Young-onset Dementia Costs Nearly Twice That of Alzheimer's

James Galvin, Neuroscientist, Researcher

James E. Galvin, M.D., M.P.H., lead author of the study and associate dean for clinical research in FAU’s Charles E. Schmidt College of Medicine, attributed the severity of FTD's economic burden to its young-onset nature, which results in "major losses of household income" as persons diagnosed – and eventually, their family caregivers – stop working.

By gisele galoustian | 10/5/2017

You may not have heard of it, but frontotemporal degeneration (FTD) accounts for 20 to 50 percent of dementia cases in people under the age of 60. FTD ravages an individual’s quality of life by dramatically altering their language, personality, behavior, cognition and motor function. But it doesn’t end there.

Research led by Florida Atlantic University, in collaboration with the Association for Frontotemporal Degeneration and Emory University, is the first to capture the economic burden of FTD in the United States and the results are staggering. The study, published in Neurology®, the medical journal of the American Academy of Neurology, reveals that costs associated with FTD are twice that of Alzheimer’s disease (AD). The researchers also found that costs for FTD were greater in the U.S. than in studies originating in other countries and the implications for patients and their caregivers are dire.

“Frontotemporal degeneration is associated with substantial direct and indirect costs, diminished quality of life, and increased caregiver burden,” said James E. Galvin, M.D., M.P.H., lead author, associate dean for clinical research in FAU’s Charles E. Schmidt College of Medicine, and a leading international expert on AD, Lewy Body Dementia (LBD), and FTD. “Most patients with this disease are working age and have to leave the labor force during their peak earning years. Caregivers of these patients also may need to alter their careers to provide care. Combined, these factors contribute to substantial decrease in household income.”  

Patients with FTD and their caregivers are typically in their prime earning years, they have dependent children and they have difficulty accessing services developed for older adults primarily with dementia. Although symptoms from this neurodegenerative disease differ, it causes progressive loss of function and independence over the course of two to 20 years.

Findings from the study show that the overall household income 12 months before FTD diagnosis ranged from $75,000 to $99,000, but declined after diagnosis from $50,000 to $59,999. Total direct costs associated with FTD (value of goods and services for which there are explicit monetary payments) were $47,916 and total indirect costs were $71,737; combined annual costs were $119,654.

Men had higher indirect costs because they were more likely to use unpaid care and to have stopped working because of the disease.

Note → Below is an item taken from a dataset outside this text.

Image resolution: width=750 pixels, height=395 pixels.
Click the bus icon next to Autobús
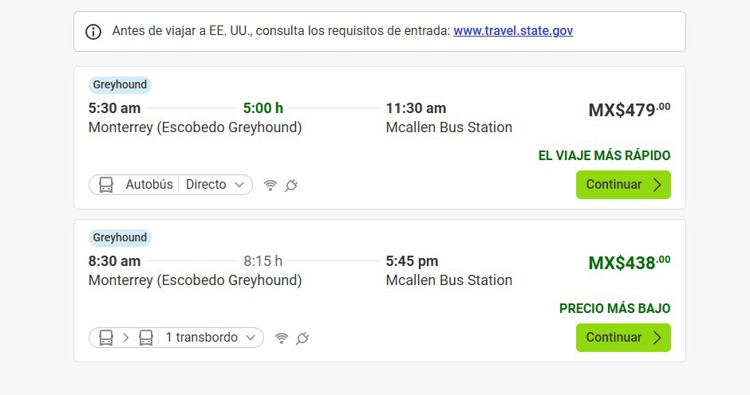106,185
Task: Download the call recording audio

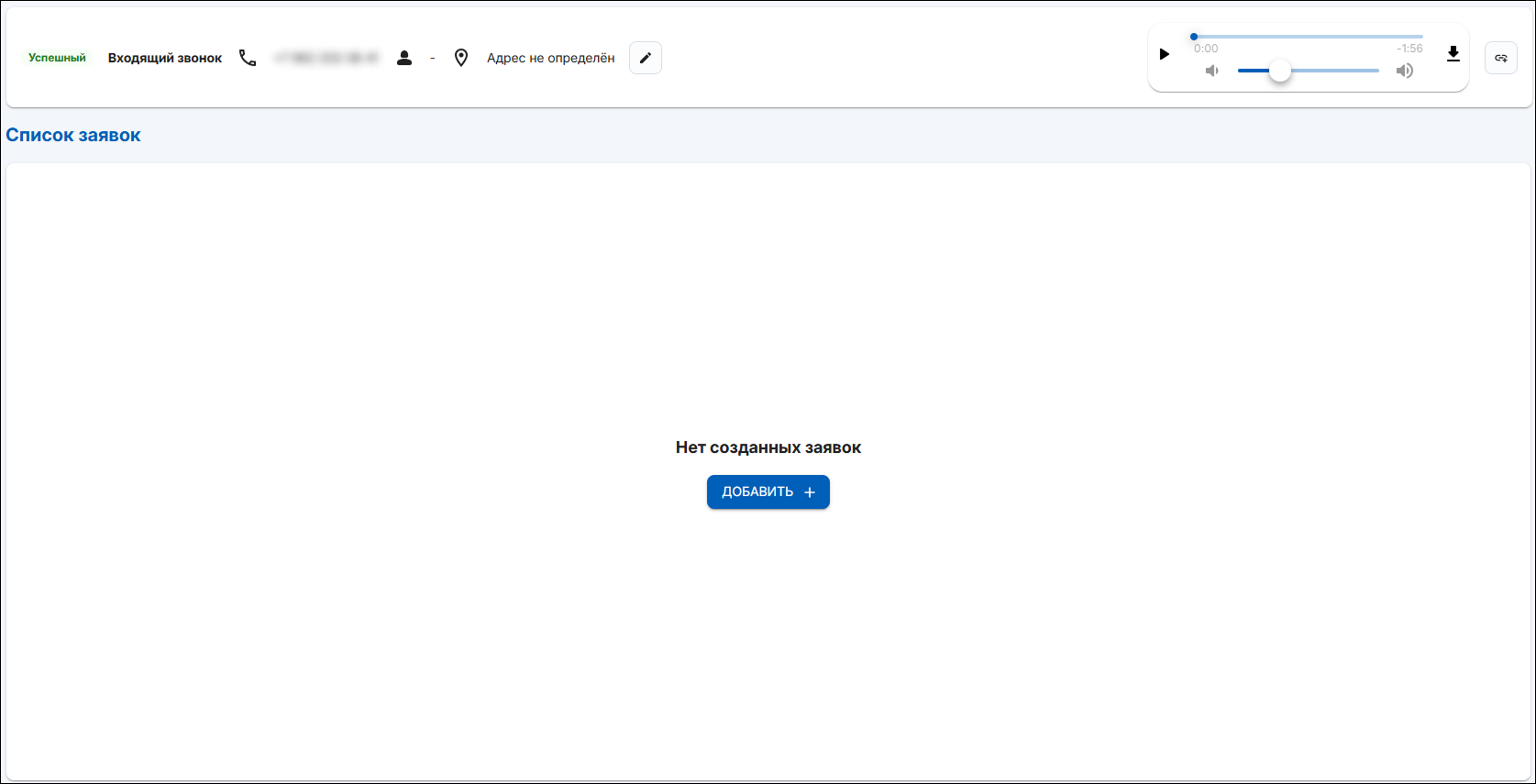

Women had higher direct costs, mainly because they were more likely to live in nursing homes or assisted living facilities. Patients with severe or terminal stages of disease incurred higher direct costs ($54,000).

For the study and to quantify the socioeconomic burden of this disease, the researchers conducted a web-based survey (674 out of 956 individuals completed the survey) to characterize the patient and caregiver experience with FTD-related resource use, health-related quality of life, and per-patient annual costs. The patients were divided into four groups based on the caregiver’s assessment: mild, moderate, severe, or terminal. The majority of caregiver respondents were female spouses, while the majority of patients were men.

At the time of the survey, 45 percent of caregivers still worked, while 37 percent were no longer employed after the patient’s FTD diagnosis. Seventy-four percent of the caregivers worked full-time and only 3.3 percent of the patients were still working. Caregivers reported lost days of work due to patient health issues (25.6 percent) or caregiver health issues (21.6 percent). Caregivers who were still working full-time reported a median loss of seven days over the previous four weeks due to FTD-related matters.

In addition, the researchers found that 67 percent of the caregivers reported a notable decline in their own health and that 53 percent reported increased personal health care costs. On average, caregivers had seven clinician visits and slightly less than one inpatient admission per year. On average, patients had six overnight respite stays, 16 daytime respite stays, 35 clinician visits, and two hospital or emergency room visits. About 32 percent of respondents needed to hire a paid caregiver several times per week.

Caregivers also reported patient-related crises during the prior year: 19 percent required an emergency department visit; 8 percent required urgent psychiatric care; 6 percent required police intervention; and 6 percent required contacting a lawyer for various reasons such as bankruptcy, loss of business, loss of home or legal guardianship.

“We hope that our study will provide a better understanding of the substantial socioeconomic burden of frontotemporal degeneration and deliver the needed evidence to help inform health care policy,  drive research agendas, and enhance targeted allocation of resources that will lead to timely and accurate diagnosis as well as effective treatments where none exist today,” said Galvin.

Co-authors of “The Social and Economic Burden of Frontotemporal Degeneration,” are David H. Howard, Ph.D., associate professor in the Rollins School of Public Health at Emory University; and Sharon S. Denny, program director; Susan Dickinson, CEO; and Nadine Tatton, Ph.D., scientific director, all with the Association for Frontotemporal Degeneration.

This research is supported by a grant from the Association for Frontotemporal Degeneration.